» Task brief
Your answer must be an exact copy of every record.

Stored data entries:
- Opening Delimiter -
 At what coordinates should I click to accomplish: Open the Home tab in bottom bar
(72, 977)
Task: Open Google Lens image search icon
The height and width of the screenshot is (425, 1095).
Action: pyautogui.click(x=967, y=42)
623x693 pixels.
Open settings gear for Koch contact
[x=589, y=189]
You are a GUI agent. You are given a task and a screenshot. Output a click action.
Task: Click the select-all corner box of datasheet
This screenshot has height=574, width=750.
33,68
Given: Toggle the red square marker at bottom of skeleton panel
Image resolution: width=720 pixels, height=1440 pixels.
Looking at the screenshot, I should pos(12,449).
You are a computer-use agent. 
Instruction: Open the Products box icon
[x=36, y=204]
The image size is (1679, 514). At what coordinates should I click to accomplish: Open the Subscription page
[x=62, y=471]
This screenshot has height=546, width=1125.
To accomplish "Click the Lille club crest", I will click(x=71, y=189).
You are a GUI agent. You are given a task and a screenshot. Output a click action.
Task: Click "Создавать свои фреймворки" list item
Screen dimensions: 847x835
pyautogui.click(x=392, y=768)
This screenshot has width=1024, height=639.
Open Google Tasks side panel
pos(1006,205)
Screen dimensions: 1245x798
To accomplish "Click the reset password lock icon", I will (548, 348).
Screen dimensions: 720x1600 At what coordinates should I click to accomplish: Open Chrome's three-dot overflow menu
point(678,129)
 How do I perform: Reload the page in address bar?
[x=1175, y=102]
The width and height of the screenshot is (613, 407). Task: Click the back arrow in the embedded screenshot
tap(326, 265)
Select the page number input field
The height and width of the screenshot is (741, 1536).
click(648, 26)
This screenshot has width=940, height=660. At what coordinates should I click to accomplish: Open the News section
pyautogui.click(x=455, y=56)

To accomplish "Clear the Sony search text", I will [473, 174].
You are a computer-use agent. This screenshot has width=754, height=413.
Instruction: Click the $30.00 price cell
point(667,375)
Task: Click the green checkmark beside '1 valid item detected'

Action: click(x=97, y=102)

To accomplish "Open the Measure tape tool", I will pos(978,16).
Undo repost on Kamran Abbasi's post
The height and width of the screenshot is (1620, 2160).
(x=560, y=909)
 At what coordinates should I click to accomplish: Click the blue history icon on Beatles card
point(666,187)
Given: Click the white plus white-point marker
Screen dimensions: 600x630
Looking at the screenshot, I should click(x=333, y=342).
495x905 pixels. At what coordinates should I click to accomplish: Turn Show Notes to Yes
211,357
- Closing Delimiter -
» Exercise response
 At what coordinates should I click to accomplish: Open the Home tab in bottom bar
(72, 977)
Task: Open Google Lens image search icon
The height and width of the screenshot is (425, 1095).
Action: pyautogui.click(x=967, y=42)
623x693 pixels.
Open settings gear for Koch contact
[x=589, y=189]
You are a GUI agent. You are given a task and a screenshot. Output a click action.
Task: Click the select-all corner box of datasheet
This screenshot has height=574, width=750.
33,68
Given: Toggle the red square marker at bottom of skeleton panel
Image resolution: width=720 pixels, height=1440 pixels.
Looking at the screenshot, I should pos(12,449).
You are a computer-use agent. 
Instruction: Open the Products box icon
[x=36, y=204]
The image size is (1679, 514). At what coordinates should I click to accomplish: Open the Subscription page
[x=62, y=471]
This screenshot has height=546, width=1125.
To accomplish "Click the Lille club crest", I will click(x=71, y=189).
You are a GUI agent. You are given a task and a screenshot. Output a click action.
Task: Click "Создавать свои фреймворки" list item
Screen dimensions: 847x835
pyautogui.click(x=392, y=768)
This screenshot has width=1024, height=639.
Open Google Tasks side panel
pos(1006,205)
Screen dimensions: 1245x798
To accomplish "Click the reset password lock icon", I will (548, 348).
Screen dimensions: 720x1600 At what coordinates should I click to accomplish: Open Chrome's three-dot overflow menu
point(678,129)
 How do I perform: Reload the page in address bar?
[x=1175, y=102]
The width and height of the screenshot is (613, 407). Task: Click the back arrow in the embedded screenshot
tap(326, 265)
Select the page number input field
The height and width of the screenshot is (741, 1536).
click(648, 26)
This screenshot has width=940, height=660. At what coordinates should I click to accomplish: Open the News section
pyautogui.click(x=455, y=56)

To accomplish "Clear the Sony search text", I will [473, 174].
You are a computer-use agent. This screenshot has width=754, height=413.
Instruction: Click the $30.00 price cell
point(667,375)
Task: Click the green checkmark beside '1 valid item detected'

Action: click(x=97, y=102)

To accomplish "Open the Measure tape tool", I will pos(978,16).
Undo repost on Kamran Abbasi's post
The height and width of the screenshot is (1620, 2160).
(x=560, y=909)
 At what coordinates should I click to accomplish: Click the blue history icon on Beatles card
point(666,187)
Given: Click the white plus white-point marker
Screen dimensions: 600x630
Looking at the screenshot, I should click(x=333, y=342).
495x905 pixels. At what coordinates should I click to accomplish: Turn Show Notes to Yes
211,357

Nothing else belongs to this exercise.